This advancement in technology is one of the first milestones in toilet history and with this in mind we take a look at York’s relationship with the toilet.

Organised and run by Yorkwalk, The Historic Toilet Tour of York is an entertaining and enlightening walk around the city, pointing out various points of ‘personal plumbing’ related interest. The walk visits sites all around York, and is just as interesting as a tour of notable historic places as it is an informative toilet-themed trudge.

Lendal Bridge is where, if you look downstream, you will be able to see the site of the first recorded public convenience, which was built in an arch in Ouse Bridge in 1367. This practice led to the coining of the phrase, “Bridges are built for wise men to go over and fools to go under”. It only took two hundred years for the City Council to become concerned with the state of the river, and in 1579 it ordered citizens to cease relieving themselves into the Ouse. Rather hypocritically, it was the councillors that continued to use the river as a toilet. It was at this point that privacy came into play, and the council erected a ‘wainscot around the pissing place’, to shield all parties from the deed.

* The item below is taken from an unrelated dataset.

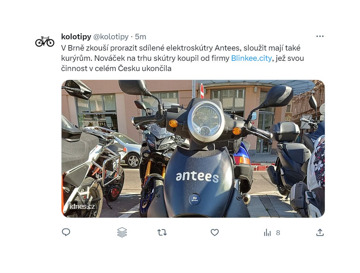The width and height of the screenshot is (360, 273).
Task: Open the three-dot more options menu
Action: (320, 36)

The Guildhall toilets are to this day in the same place, although fortunately indoors.

In the Tudor period, there was a public toilet at Monk Bar, Ouse Bridge and Bootham Bar, and during this time there was a large degree of ‘public nuisance’ at these areas, not unlike the nefarious characters that used to hang out at the recently demolished Splash Palace public toilets on Parliament Street. As a result, the mid-nineteenth century council issued a ‘cordon sanitaire’, which decreed that all bars and posterns contained urinals so that men could not enter or leave the city with ‘passing a pissing place’, which was an inspired idea, and some excellent alliteration.

The Jorvik Viking Centre is the place where the Coppergate dig unearthed Viking toilet pits, and the infamous ‘Coppergate turd’. This Viking artefact was actually incredibly useful to the archaeologists involved in the excavations, as it told them what they ate, and what parasites they had fallen victim to.

Down at the end of Castlegate, on the riverbank, was where the rich would parade around in the mid-eighteenth century away from the filth and nastiness of the city streets. It was here that the New Walk Davy Tower was converted into a convenience for the more privileged members of society.  This toilet was known as The Sugar House, which, it appears, is a rather delicate euphemism!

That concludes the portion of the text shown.